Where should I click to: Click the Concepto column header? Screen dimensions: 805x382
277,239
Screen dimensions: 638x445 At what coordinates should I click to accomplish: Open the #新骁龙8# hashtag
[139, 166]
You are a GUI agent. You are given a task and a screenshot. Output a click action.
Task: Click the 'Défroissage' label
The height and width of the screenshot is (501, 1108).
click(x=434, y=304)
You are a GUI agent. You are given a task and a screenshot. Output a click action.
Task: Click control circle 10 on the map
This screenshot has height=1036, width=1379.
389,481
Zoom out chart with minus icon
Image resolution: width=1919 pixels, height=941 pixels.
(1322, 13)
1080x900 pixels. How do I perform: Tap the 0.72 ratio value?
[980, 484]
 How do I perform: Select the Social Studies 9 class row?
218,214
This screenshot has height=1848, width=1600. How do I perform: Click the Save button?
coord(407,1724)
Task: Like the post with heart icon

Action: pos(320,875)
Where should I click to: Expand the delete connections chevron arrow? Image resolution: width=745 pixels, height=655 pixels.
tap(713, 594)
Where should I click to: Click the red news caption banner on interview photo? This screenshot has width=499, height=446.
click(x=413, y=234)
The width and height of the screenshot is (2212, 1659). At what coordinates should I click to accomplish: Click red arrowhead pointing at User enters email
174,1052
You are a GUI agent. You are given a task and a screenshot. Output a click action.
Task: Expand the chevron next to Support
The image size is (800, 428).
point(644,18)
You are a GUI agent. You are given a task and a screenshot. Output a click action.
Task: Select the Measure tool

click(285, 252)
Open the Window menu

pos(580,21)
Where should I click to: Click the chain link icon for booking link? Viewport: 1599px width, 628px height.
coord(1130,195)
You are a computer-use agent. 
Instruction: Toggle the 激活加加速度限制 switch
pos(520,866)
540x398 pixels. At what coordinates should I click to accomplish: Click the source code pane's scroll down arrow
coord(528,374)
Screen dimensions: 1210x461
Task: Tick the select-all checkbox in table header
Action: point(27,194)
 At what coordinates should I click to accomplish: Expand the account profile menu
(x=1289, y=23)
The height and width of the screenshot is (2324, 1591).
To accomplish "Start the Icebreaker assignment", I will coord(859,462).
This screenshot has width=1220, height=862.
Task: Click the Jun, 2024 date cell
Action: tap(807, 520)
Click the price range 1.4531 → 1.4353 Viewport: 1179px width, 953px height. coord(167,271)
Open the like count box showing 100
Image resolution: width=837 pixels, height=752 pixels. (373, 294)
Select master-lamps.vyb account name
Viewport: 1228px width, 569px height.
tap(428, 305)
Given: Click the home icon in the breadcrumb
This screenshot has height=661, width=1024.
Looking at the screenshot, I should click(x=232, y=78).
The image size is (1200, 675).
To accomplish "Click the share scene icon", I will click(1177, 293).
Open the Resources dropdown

• **Goal of the exercise**:
Exact copies of all entries are what's needed here.

• **Response**:
Where should I click to: Click the Concepto column header? Screen dimensions: 805x382
277,239
Screen dimensions: 638x445 At what coordinates should I click to accomplish: Open the #新骁龙8# hashtag
[139, 166]
You are a GUI agent. You are given a task and a screenshot. Output a click action.
Task: Click the 'Défroissage' label
The height and width of the screenshot is (501, 1108).
click(x=434, y=304)
You are a GUI agent. You are given a task and a screenshot. Output a click action.
Task: Click control circle 10 on the map
This screenshot has height=1036, width=1379.
389,481
Zoom out chart with minus icon
Image resolution: width=1919 pixels, height=941 pixels.
(1322, 13)
1080x900 pixels. How do I perform: Tap the 0.72 ratio value?
[980, 484]
 How do I perform: Select the Social Studies 9 class row?
218,214
This screenshot has height=1848, width=1600. How do I perform: Click the Save button?
coord(407,1724)
Task: Like the post with heart icon

Action: pos(320,875)
Where should I click to: Expand the delete connections chevron arrow? Image resolution: width=745 pixels, height=655 pixels.
tap(713, 594)
Where should I click to: Click the red news caption banner on interview photo? This screenshot has width=499, height=446.
click(x=413, y=234)
The width and height of the screenshot is (2212, 1659). At what coordinates should I click to accomplish: Click red arrowhead pointing at User enters email
174,1052
You are a GUI agent. You are given a task and a screenshot. Output a click action.
Task: Expand the chevron next to Support
The image size is (800, 428).
point(644,18)
You are a GUI agent. You are given a task and a screenshot. Output a click action.
Task: Select the Measure tool

click(285, 252)
Open the Window menu

pos(580,21)
Where should I click to: Click the chain link icon for booking link? Viewport: 1599px width, 628px height.
coord(1130,195)
You are a computer-use agent. 
Instruction: Toggle the 激活加加速度限制 switch
pos(520,866)
540x398 pixels. At what coordinates should I click to accomplish: Click the source code pane's scroll down arrow
coord(528,374)
Screen dimensions: 1210x461
Task: Tick the select-all checkbox in table header
Action: point(27,194)
 At what coordinates should I click to accomplish: Expand the account profile menu
(x=1289, y=23)
The height and width of the screenshot is (2324, 1591).
To accomplish "Start the Icebreaker assignment", I will coord(859,462).
This screenshot has width=1220, height=862.
Task: Click the Jun, 2024 date cell
Action: tap(807, 520)
Click the price range 1.4531 → 1.4353 Viewport: 1179px width, 953px height. coord(167,271)
Open the like count box showing 100
Image resolution: width=837 pixels, height=752 pixels. (373, 294)
Select master-lamps.vyb account name
Viewport: 1228px width, 569px height.
tap(428, 305)
Given: Click the home icon in the breadcrumb
This screenshot has height=661, width=1024.
Looking at the screenshot, I should click(x=232, y=78).
The image size is (1200, 675).
To accomplish "Click the share scene icon", I will click(1177, 293).
Open the Resources dropdown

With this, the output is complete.